The Tools menu contains features for manipulating the emulated console.

The Help menu

The Help menu contains information about higan itself.

  • Documentation loads the official higan documentation in your web-browser.
  • About opens the About dialog, which displays basic information about higan, including the version number.

The status bar

The status bar appears at the bottom of the main higan window, while "Show Status Bar" is ticked in the Settings menu.

Before any game is loaded, the status bar displays "No cartridge loaded".

When a game is loaded and running, the status bar displays the current emulation speeed in frames-per-second. For PAL-based consoles, this should be around 50 FPS for "full speed" emulation, for NTSC and most portable consoles the ideal speed is 60 FPS, but the WonderSwan runs at 75 FPS. If the number is too low, you may need a faster computer, or a faster video driver. If the number is too high, you may need to Synchronize Audio, or you may have pressed the "turbo" hotkey.

The status bar displays "Paused" if you have pressed the "pause" hotkey, or if "When focus is lost: Pause Emulation" is ticked in the Input tab of the Configuration dialog and the main higan window is not the foreground window. To resume emulation, make sure the main higan window is in the foreground, and/or press the "pause" hotkey.

The status bar briefly displays "Selected quick state slot X" (where X is one of the Quick State slot numbers) when you press the "Increment Quick State" or "Decrement Quick State" hotkeys, to show which Quick State slot will be used the next time you press the "Save Quick State" or "Load Quick State" hotkeys.

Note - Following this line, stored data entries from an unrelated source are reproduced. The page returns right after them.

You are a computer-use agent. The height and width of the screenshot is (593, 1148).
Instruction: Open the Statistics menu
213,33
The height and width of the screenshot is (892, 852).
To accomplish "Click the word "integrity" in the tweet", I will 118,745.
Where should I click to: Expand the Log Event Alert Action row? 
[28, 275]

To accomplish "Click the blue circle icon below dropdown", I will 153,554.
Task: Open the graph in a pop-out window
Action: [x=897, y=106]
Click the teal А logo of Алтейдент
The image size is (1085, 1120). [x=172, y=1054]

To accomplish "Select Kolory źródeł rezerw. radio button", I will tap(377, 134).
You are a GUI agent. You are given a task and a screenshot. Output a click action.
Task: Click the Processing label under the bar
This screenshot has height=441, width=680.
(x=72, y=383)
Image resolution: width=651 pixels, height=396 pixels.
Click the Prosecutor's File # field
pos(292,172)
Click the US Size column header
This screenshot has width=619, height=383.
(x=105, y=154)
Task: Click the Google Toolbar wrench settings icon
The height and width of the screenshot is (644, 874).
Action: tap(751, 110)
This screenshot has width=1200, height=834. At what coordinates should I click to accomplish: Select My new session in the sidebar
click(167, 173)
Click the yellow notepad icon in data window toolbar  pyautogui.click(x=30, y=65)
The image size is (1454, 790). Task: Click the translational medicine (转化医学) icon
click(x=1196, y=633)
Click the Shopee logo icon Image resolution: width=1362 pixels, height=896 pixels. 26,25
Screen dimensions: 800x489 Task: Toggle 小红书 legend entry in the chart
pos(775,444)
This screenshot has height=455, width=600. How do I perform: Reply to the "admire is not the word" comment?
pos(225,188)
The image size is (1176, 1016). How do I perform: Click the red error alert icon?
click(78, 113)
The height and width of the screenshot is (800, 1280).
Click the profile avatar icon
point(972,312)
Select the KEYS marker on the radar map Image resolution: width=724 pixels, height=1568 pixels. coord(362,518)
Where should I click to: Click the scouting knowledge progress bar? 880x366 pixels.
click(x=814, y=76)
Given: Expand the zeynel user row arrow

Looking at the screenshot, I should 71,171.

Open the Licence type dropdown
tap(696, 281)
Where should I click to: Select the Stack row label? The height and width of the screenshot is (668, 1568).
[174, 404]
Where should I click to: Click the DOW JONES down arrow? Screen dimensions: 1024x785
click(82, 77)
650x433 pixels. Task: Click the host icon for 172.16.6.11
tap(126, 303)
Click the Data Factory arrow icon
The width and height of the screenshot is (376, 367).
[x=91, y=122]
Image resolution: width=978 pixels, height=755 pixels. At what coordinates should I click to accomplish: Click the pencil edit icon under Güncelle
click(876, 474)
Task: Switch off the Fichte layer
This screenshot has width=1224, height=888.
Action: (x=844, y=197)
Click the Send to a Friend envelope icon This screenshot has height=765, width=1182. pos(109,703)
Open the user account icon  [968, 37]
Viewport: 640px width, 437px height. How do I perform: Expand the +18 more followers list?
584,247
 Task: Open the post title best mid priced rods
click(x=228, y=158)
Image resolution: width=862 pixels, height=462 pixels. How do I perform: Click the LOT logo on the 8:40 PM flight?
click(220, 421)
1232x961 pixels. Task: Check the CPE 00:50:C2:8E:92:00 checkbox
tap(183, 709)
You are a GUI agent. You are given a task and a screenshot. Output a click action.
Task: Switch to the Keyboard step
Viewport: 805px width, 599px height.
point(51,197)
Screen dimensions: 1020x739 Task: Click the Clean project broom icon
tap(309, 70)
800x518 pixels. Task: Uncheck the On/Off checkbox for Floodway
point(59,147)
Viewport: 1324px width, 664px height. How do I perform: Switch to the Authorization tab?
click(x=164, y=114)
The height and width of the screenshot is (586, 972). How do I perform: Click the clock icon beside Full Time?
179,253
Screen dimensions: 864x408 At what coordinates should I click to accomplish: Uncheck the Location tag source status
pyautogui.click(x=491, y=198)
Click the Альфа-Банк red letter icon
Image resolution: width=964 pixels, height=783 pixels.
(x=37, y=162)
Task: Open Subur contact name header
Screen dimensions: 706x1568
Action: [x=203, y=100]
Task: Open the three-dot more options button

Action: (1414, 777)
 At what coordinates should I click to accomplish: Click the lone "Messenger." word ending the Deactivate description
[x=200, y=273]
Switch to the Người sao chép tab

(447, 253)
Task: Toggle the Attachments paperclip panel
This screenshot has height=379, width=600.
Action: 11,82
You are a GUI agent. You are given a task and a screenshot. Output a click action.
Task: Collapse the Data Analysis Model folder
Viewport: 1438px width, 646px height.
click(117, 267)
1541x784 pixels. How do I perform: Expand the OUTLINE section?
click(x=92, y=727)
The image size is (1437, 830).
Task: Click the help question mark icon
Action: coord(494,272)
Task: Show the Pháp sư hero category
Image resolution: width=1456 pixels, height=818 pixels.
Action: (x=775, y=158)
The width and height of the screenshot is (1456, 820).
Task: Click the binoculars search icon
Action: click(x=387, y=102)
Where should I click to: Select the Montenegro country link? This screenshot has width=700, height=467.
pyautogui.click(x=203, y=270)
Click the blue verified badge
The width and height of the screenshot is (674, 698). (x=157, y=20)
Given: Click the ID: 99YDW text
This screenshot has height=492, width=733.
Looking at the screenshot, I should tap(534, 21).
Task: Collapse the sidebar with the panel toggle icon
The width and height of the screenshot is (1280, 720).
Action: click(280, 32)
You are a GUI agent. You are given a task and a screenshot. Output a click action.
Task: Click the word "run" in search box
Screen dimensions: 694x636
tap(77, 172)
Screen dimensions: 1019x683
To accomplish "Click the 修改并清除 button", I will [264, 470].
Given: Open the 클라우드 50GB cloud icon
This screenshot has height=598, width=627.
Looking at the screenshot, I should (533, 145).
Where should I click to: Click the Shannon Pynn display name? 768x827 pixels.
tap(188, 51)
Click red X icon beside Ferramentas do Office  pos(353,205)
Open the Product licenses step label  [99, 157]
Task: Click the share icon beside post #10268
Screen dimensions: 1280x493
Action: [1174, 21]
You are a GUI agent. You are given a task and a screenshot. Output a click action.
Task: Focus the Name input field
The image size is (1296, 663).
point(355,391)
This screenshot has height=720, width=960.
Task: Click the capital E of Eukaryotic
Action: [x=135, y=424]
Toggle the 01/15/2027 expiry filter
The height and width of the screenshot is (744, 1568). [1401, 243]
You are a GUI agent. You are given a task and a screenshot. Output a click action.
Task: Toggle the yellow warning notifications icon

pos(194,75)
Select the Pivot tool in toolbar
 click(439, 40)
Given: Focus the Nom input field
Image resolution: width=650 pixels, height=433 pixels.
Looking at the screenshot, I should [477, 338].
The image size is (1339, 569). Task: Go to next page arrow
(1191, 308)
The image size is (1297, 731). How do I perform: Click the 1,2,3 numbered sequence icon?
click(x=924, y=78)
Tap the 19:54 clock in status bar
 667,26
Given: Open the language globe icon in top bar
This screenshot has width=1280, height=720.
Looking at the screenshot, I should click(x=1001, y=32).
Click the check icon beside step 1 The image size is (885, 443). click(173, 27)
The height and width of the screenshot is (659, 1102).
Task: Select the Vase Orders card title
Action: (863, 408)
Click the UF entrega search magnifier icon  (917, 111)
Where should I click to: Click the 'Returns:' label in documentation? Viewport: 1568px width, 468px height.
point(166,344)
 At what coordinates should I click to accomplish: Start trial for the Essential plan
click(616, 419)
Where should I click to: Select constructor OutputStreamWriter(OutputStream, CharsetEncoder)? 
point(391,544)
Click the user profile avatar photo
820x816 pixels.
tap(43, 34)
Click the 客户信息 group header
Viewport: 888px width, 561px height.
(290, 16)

The status bar briefly displays "Slot X quick state does not exist" (where X is one of the Quick State slot numbers) when you choose a slot from the Tools → "Load Quick State" sub-menu that has not had a save-state saved to it, or when you press the "Load Quick State" hotkey while the current Quick State slot has not had a save-state saved to it,

The status bar briefly displays "Power cycled" when you choose "Power Cycle" from [the console menu](#the-console menu), or press the "Power Cycle" hotkey.

The status bar briefly displays "Display rotation not supported" when you press the "Rotate Display" hotkey while the emulated console does not support display rotation.

The Configuration dialog

The Configuration dialog contains less-frequently-modified configuration options. Most of these can be safely ignored, or set once and never changed again.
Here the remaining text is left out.